Well, this “winter” in Charlotte has been delightful – temperatures in the 60’s, blue skies, and birds singing (literally). While this makes for fun times outside of the hospital, it seems to have spawned a never-ending stream of kids with upper and lower airway phlegm. I am pretty sure that I wrote “bronchiolitis” on the chart of a patient with a laceration the other day. We have discussed some aspects of Bronchiolitis Management in the past, and many of these kids can be sent home. But then that leads to the question of who needs to stay?
Apnea is not the only concern!
- Apnea … certainly that is bad.
- We have all learned that RSV can cause apnea…
- RSV isn’t the only culprit of bronchiolitis
- Human Metapneumovirus, Influenza, Parainfluenza, Adenovirus, rhinovirus, etc.
- So Synagis (monoclonal antibody against RSV) may not prevent Bronchiolitis.
- RSV does seem to cause more “Severe” disease though.
- Fatigue (it is tough to breath 70 times a minute)
- Hypoxia and cyanosis (serious VQ mismatch)

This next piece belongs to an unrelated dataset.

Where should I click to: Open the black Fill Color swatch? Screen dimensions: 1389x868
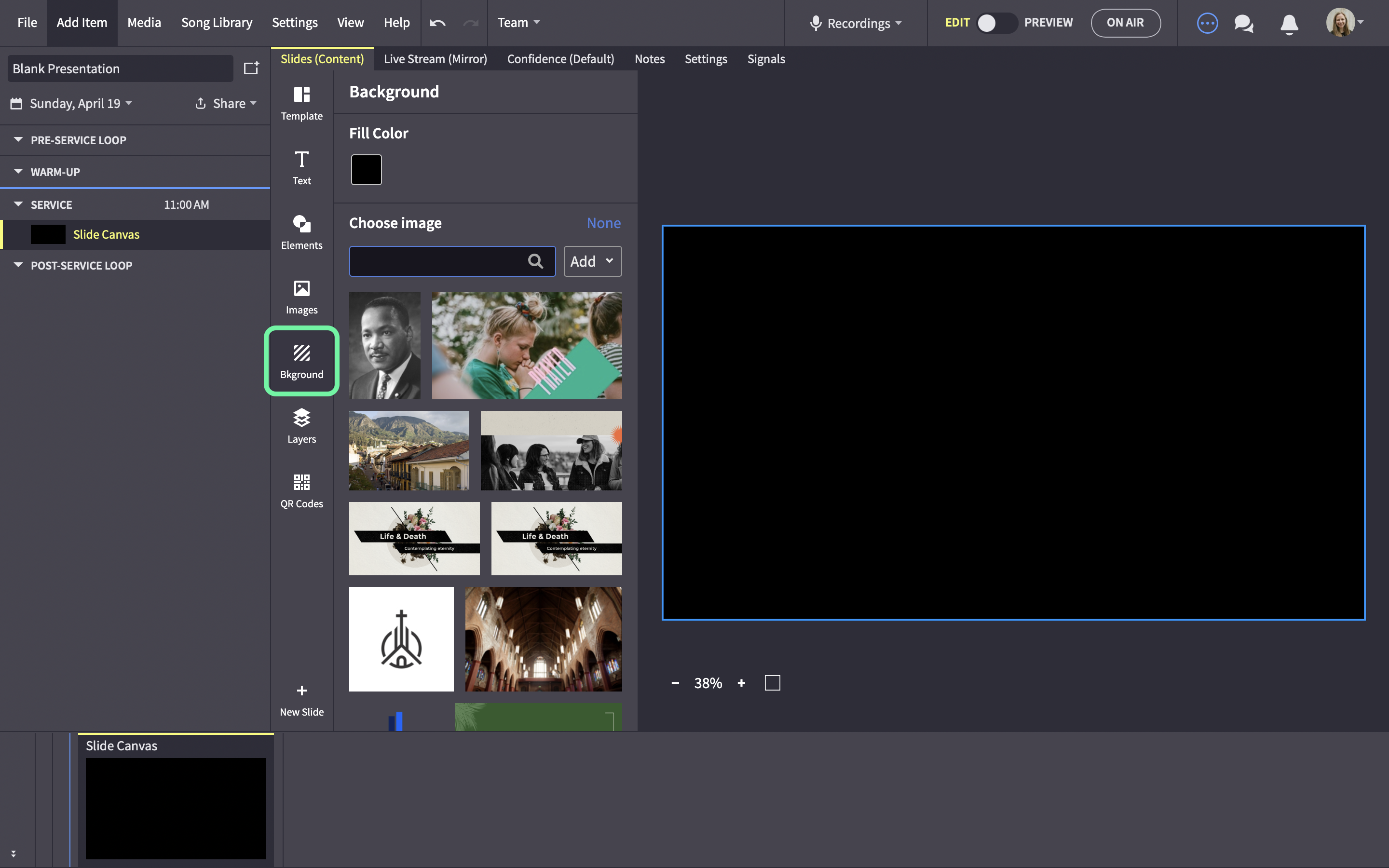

- Dehydration (tough to drink when you are breathing 70 times a minute)
- Pneumonia (actually an uncommon complication)
High Risk Factors for Complications
- GA < 37 weeks
- Post-Conception Age < 42 weeks
- Age < 3 months
- Chronic Lung Disease (ex. CLD, requiring Home Oxygen therapy, Cystic Fibrosis)
- Hemodynamically significant heart disease
- Neurological disease (with hypotonia particularly)
- Immunocompromised state
- Airway Anomalies
Who needs to stay?
- There are no well-drawn guidelines on this as the disease process of bronchiolitis is so varied, often has overlap with other entities (reactive airway disease), and is relatively difficult to study… but that means your CLINICAL EXAM is paramount (I love when that happens).
- Unable to maintain adequate hydration
- Working too hard to drink or too ill to care about drinking.
- They don’t need to be drinking as much as “normal” – remember that they are normally consuming enough to grow; during times or illness, we don’t care about growing as much as staying hydrated. So assess hydration clinically (see ORT Morsel).
- No single Pox value to help determine admission for everyone.
- Healthy kids on RA should have Pox >95%
- Oxyhemoglobin dissociation curve has significant inflection point at ~90%, so we’d like everyone to stay above that. But that curve gets shifted to the right with fever, so I usually aim for >92% on RA.
- Important to consider the dynamic nature of the disease and observe child at rest, while active, and while eating.
- The alert child with Pox 91% who feeds easily and has no significant work of breathing is better off than the one who cannot feed and has retractions with a Pox of 93%.
- Have High Risk Factors (listed above)
- Again, nothing is written in stone… the 2 month old who looks fantastic and is feeding well and not hypoxic does not need to stay just because he is 2 months old.
- Consider the disease course
- Typically Bronchiolitis symptoms peak on days 3-5.
- If the patient has moderate symptoms on day 2… day 3 will likely be worse.
- If the child is doing fairly well on day 3, then the tough part is likely beyond them.
- Consider family ability to care for the kid (subjective I know…)
- Overall, despite the plethora of research out there on the subject, the care for the child with bronchiolitis is primarily supportive.
- On occasion, severe disease will mandate more aggressive measures to be taken.
- Attempt to prevent intubation if you are able; consider:
- Nasal Prongs for high-flow oxygen therapy or nCPAP.
- If you have to intubate, and you are able to, use the largest ETT possible with a Cuff to help manage the pulmonary pressures and secretions.
- See AAP Bronchiolitis Algorithm for Clear and Concise Approach
Wilson DF, Landrigan CP, Horn SD, Smout RJ. Complications in infants hospitalized for bronchiolitis or respiratory syncytial virus pneumonia. J. Pediatr: 2003; 143(5), pp.S142-S149.
McKiernan C, Chua LC, Visintainer PF, Allen H. High Flow Nasal Cannulae Therapy in Infants with Bronchiolitis. Journal of Pediatrics: 2010; 156(4), pp.634-638.
Schibler A, Pham TMT, Dunster KR, Foster K, Barlow A, Gibbons K, Hough JL. Reduced intubation rates for infants after introduction of high-flow nasal prong oxygen delivery. Intensive Care Medicine: 2011; 37(5), pp. 847-852.
Papoff P, et al. Incidence and predisposing factors for sever disease in previously healthy term infants experiencing their first episode of bronchiolitis. Acta Paediatrica: 2011; 111(7), pp. e17-e23.